Since both sdb and sdc have the value of 'sb->events' smaller than
that in sda, they have been kicked from the array. However, the only
remained disk sda is in 'spare' state before stop and it cannot be
added to conf->mirrors[] array.
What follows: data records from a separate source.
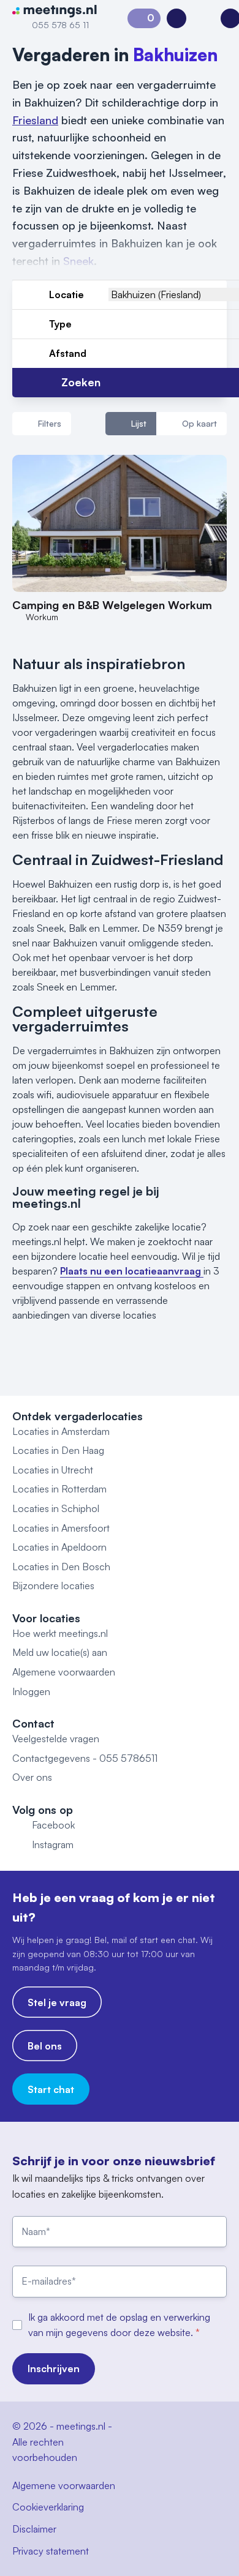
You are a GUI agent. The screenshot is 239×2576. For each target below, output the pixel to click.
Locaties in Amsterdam (61, 1431)
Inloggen (31, 1691)
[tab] (130, 423)
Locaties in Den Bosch (61, 1566)
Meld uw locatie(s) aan (59, 1652)
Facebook (53, 1825)
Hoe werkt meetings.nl (60, 1633)
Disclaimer (34, 2529)
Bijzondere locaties (53, 1585)
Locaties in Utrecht (52, 1470)
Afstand (67, 353)
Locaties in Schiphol (55, 1508)
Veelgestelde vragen (55, 1738)
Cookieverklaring (48, 2507)
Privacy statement (50, 2551)
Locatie (66, 294)
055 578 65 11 (60, 25)
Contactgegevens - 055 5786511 (84, 1758)
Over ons (32, 1777)
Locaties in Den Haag (58, 1450)
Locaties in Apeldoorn (59, 1547)
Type (60, 324)
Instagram (53, 1844)
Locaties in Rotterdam (59, 1489)
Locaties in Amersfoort (61, 1528)
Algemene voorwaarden (63, 1672)
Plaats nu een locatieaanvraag (131, 1271)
In the end, raid array assemble and run fail.
In fact, we can use the older disk sdb or sdc to assemble the array.
That means we should not choose the 'spare' disk as the fresh disk in
analyze_sbs().
To fix the problem, we do not compare superblock events when it is
a spare disk, as same as validate_super.
Signed-off-by: Yufen Yu <yuyufen@xxxxxxxxxx>
---
drivers/md/md.c | 27 +++++++++++++++++----------
1 file changed, 17 insertions(+), 10 deletions(-)
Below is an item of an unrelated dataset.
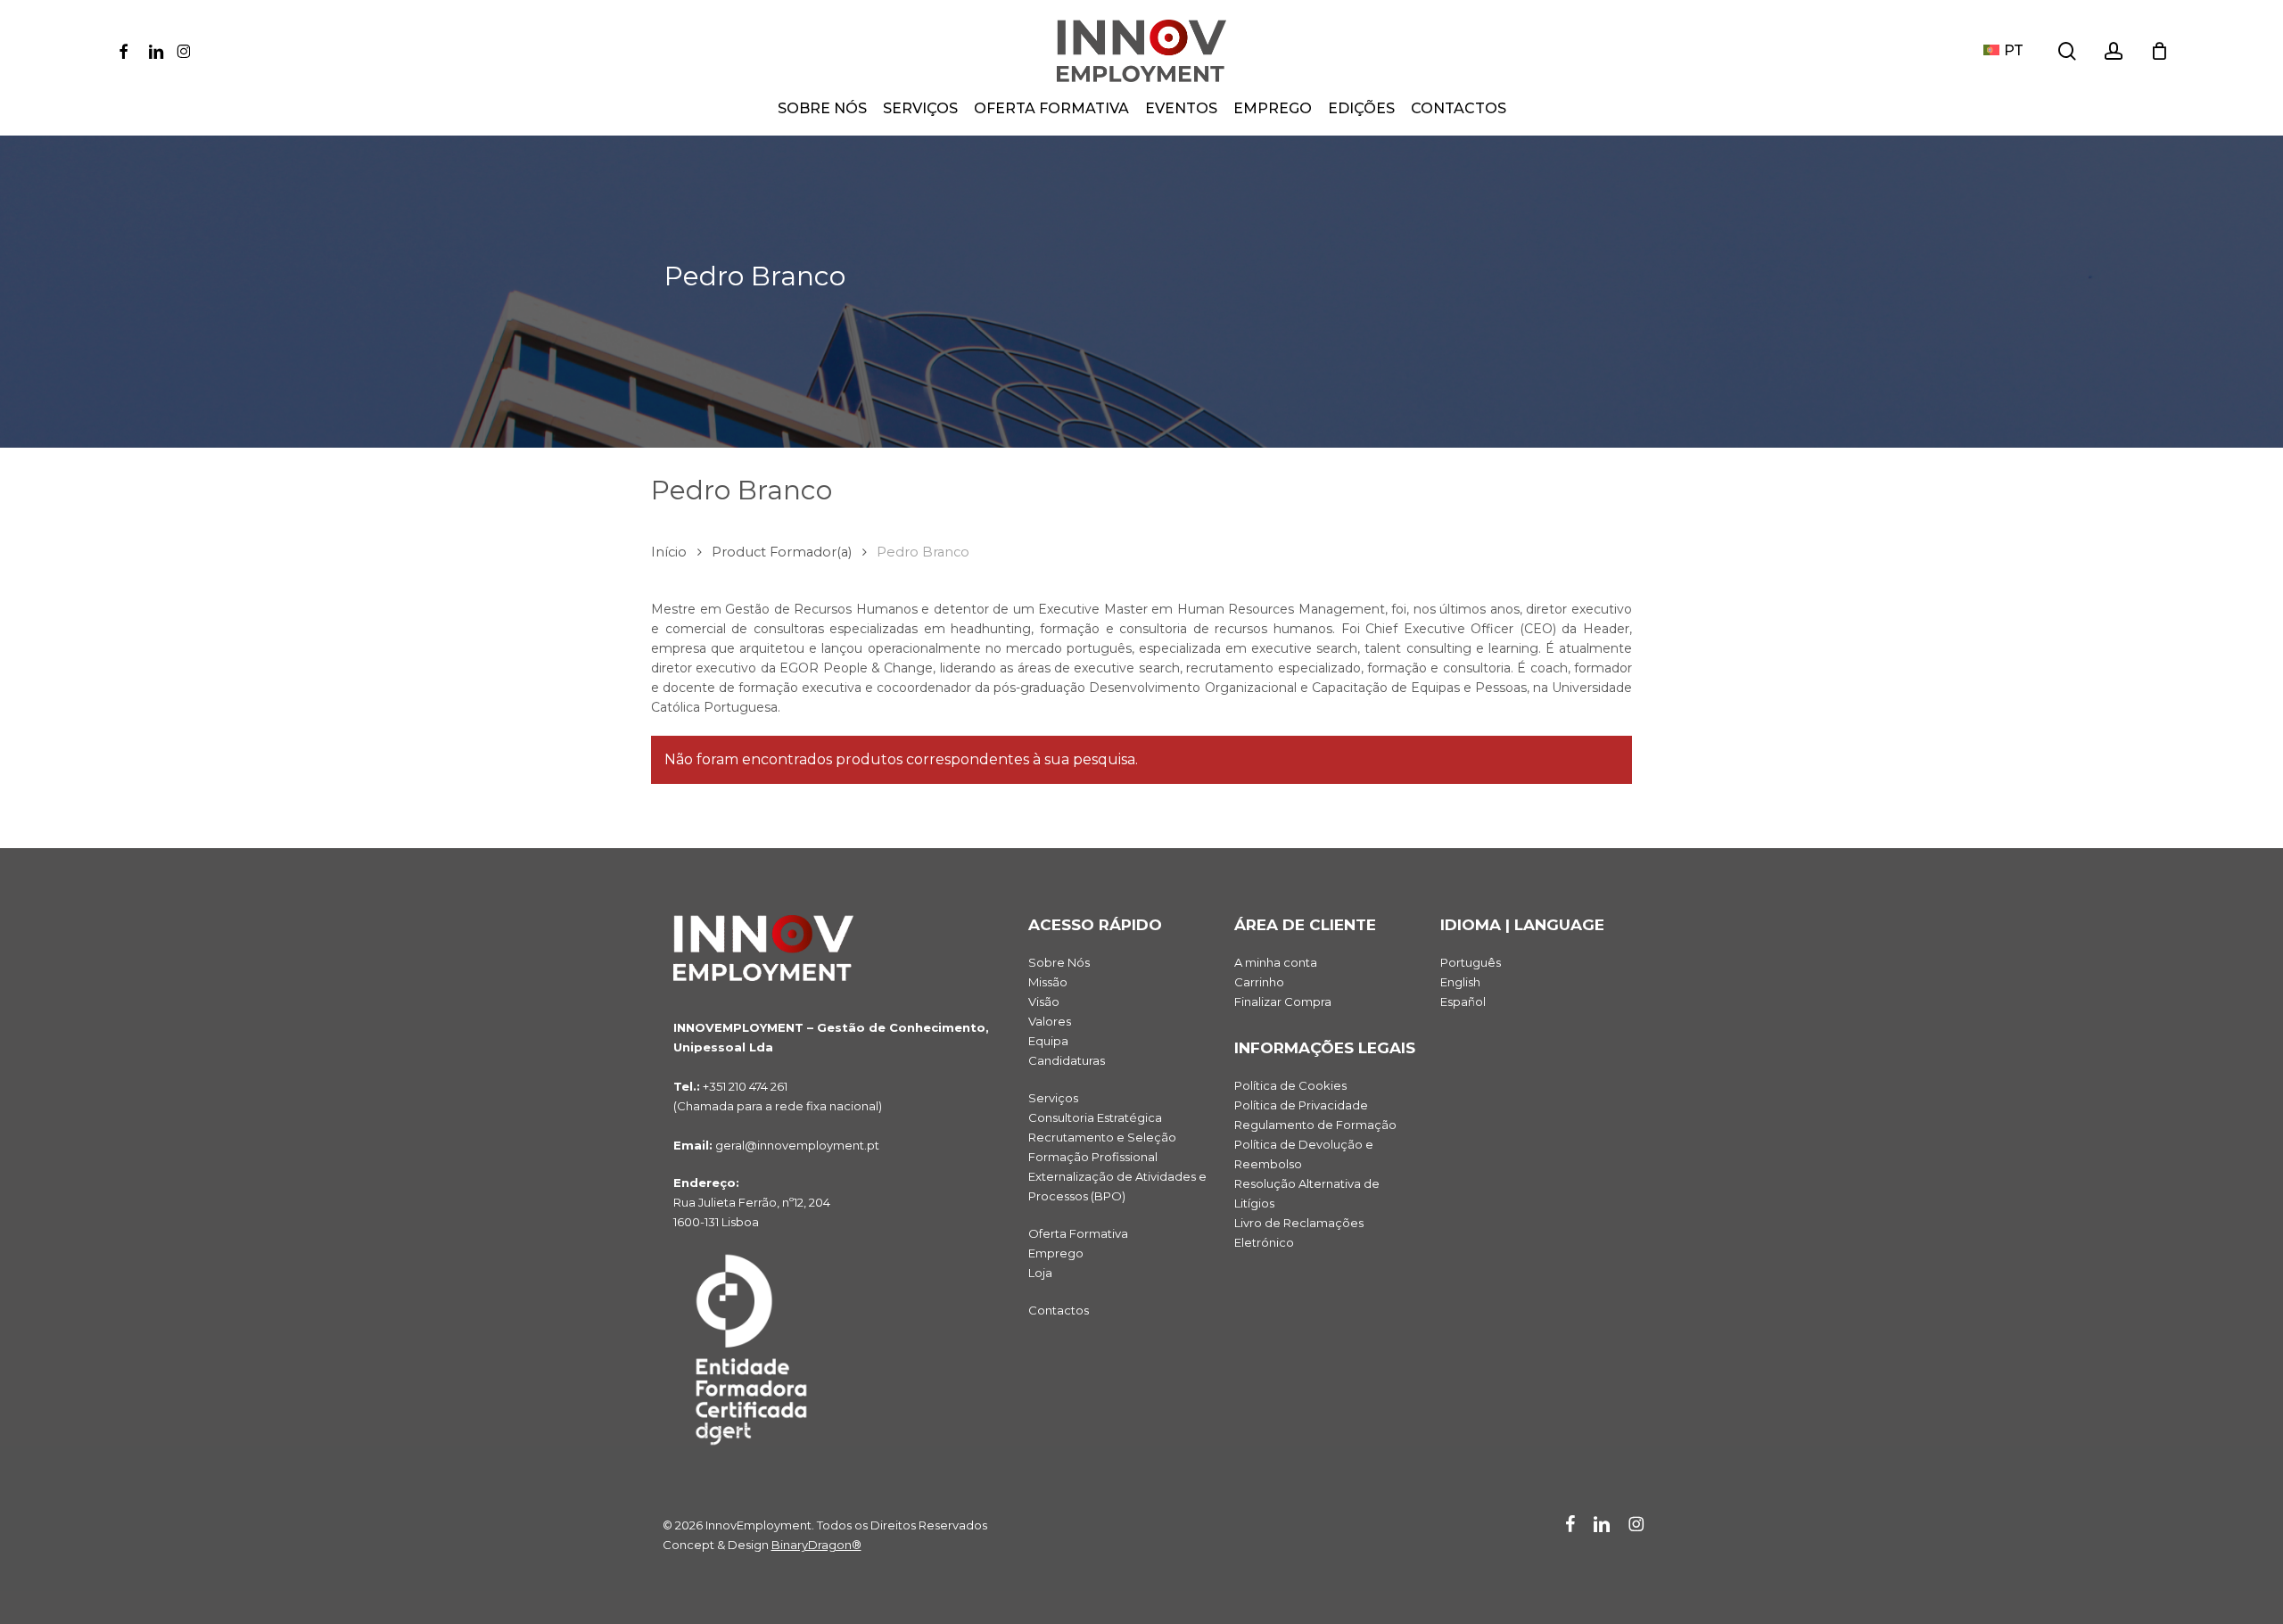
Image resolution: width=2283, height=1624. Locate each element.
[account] (2113, 51)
diff --git a/drivers/md/md.c b/drivers/md/md.c
index 24638ccedce4..350e1f152e97 100644
--- a/drivers/md/md.c
+++ b/drivers/md/md.c
@@ -1092,7 +1092,7 @@ static int super_90_load(struct md_rdev *rdev, struct md_rdev *refdev, int minor
{
char b[BDEVNAME_SIZE], b2[BDEVNAME_SIZE];
mdp_super_t *sb;
- int ret;
+ int ret = 0;
/*
* Calculate the position of the superblock (512byte sectors),
@@ -1160,10 +1160,13 @@ static int super_90_load(struct md_rdev *rdev, struct md_rdev *refdev, int minor
}
ev1 = md_event(sb);
ev2 = md_event(refsb);
- if (ev1 > ev2)
- ret = 1;
- else
- ret = 0;
+
+ /* Insist on good event counter while assembling, except
+ * for spares (which don't need an event count) */
+ if (sb->disks[rdev->desc_nr].state & (
+ (1<<MD_DISK_SYNC) | (1 << MD_DISK_ACTIVE)))
+ if (ev1 > ev2)
+ ret = 1;
Instead of skipping the test, I guess we should make sure refsb passes
a non-spare sb?
In other words, we should fix the refdev of the super_*_load function.
Does this make sense?
I agree with your suggestion. Since ->load_super is called in multiple
point, modify
super_*_load directly may cause other problem. We can just fix
analyze_sbs() to skip
spare disk.
Thanks
Yufen